There is a good balance between using no depth cues and using too much of it (approaching skeuomorphism). MS grudgingly added back drop shadows in W8, first only to the window that has focus, then later to all windows. Why? Because they realized how important that was, even though it goes 100% against their "nothing that can in any way be construed as skeuomorphism whatsoever" goal. It helps a bit, but that gets us to about 5% of where Windows 7 is. Making title bars colored gets us another 3%, so now we are at 8%. Still need to go 92% of the way.
 
Add to this that things like the sizing cursor's hit area is now outside the window (!!) due to the thin border, making it hard to resize the correct window when there are many windows in close proximity.
 
Honestly, they should not have let the interns design the W8/W10 UI. It shows that whoever did it had no clue and though it would be OK to put a non-windowed phone UI on a highly windowed environment.
 
Please let's just bring back the real UI designers, they seemed to understand this kind of stuff.
2015/11/24 12:55:45
ChristoperS
Flatness was introduced in Windows 8. I have gotten used to it and I agree with Bitflipper that there is a lot a waste in the shadows that isn't necessary if you have contrast between windows. I have customized my display to the point where it looks good and is also efficient.
2015/11/24 13:43:12
jbow
If you don't embrace W-10 you will wake up one day with a hairdo like this:

 
You will be wearing this:

 
and driving this:

 
YMMV...
 
W-10, for me... a reboot fixes almost anything. Strange but true.
J
2015/11/24 13:44:57
SilkTone
Adding depth cues doesn't waste any extra space since the depth cues are part of the control's background, not foreground. Since you need to draw the background regardless, it requires no extra pixels. By creating subtle curved edges, your brain will immediately interpret it as something that stands out and can therefore be interacted with. We lost all of that due to designers that failed UI Design 101.
 
On the other hand, if you don't add depth cues, you will be required to use extra spacing between controls since there is no other good way to visually separate them other than extra space. Imagine Sonar with all flat controls. It will be painful to use and the controls would need to be spaced further apart.
 
 
2015/11/24 18:15:11
MandolinPicker
jbow
... a reboot fixes almost anything. Strange but true.

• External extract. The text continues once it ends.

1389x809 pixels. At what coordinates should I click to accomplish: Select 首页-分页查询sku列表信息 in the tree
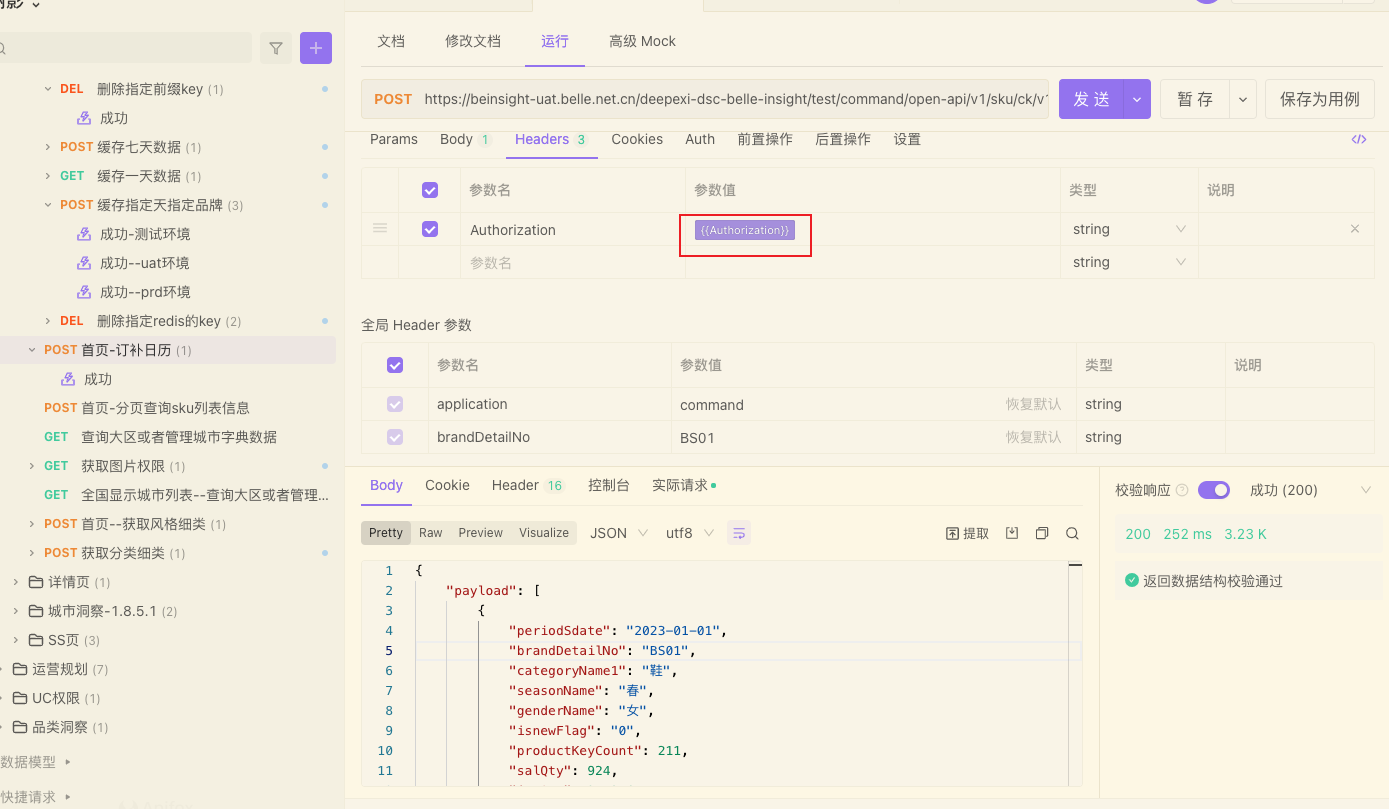(165, 408)
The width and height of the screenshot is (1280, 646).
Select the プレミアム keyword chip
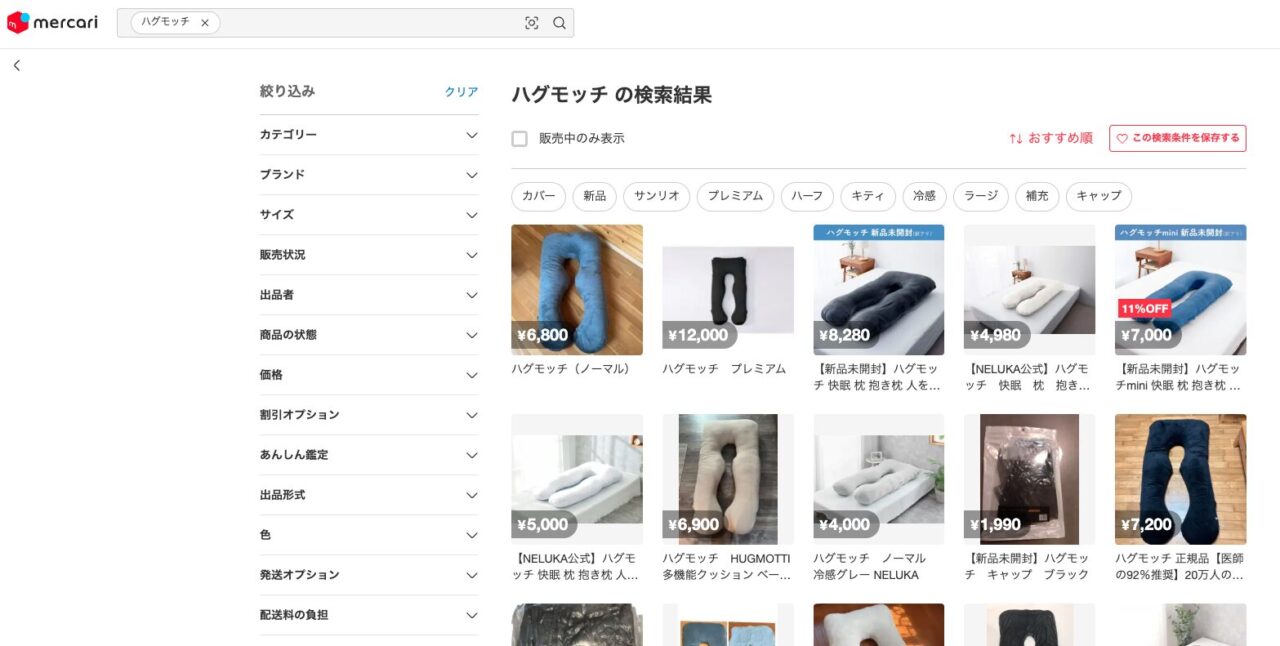coord(735,196)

True since Windows Version 1.0...
 
Which also had a flat interface. When they went to a 3D look later on it was "new and improved" Now we are back to flat and it is still "new and improved"
2015/11/24 19:02:11
kitekrazy1
W7 - set it and forget it.  W10- you set it and update f... it.  I have having to redo settings in W10. 
BTW the dark task bar is annoying.
2015/11/24 21:47:57
GjB
Windows 10 and Sonar Professional are working fine for me.
(I always cleanly install the latest Windows 10 build from the ISO though.)
2015/11/28 17:47:32
Richard Cranium
The latest update just landed here, so I let it through on one of my laptops, all seems fine. As to the aesthetics and getting ride of that flat white look, (which the update undone what I had done and put me back to the flat white look) while the new options pretty achieve the same outcome as the way I used to achieved it, it does add a couple of extra refinements to the look, which is great, and having it available via the GUI is always a plus. I'll run it on this laptop for a day or 2 more, then if all is well, and I have no reason to think otherwise, I'll let it through to my other 2 laptops and Desktop, and then if all is still well then I'll think about letting it through to my 2 DAW machines. All in all I think Microsoft has and is doing a fine job with Windows 10.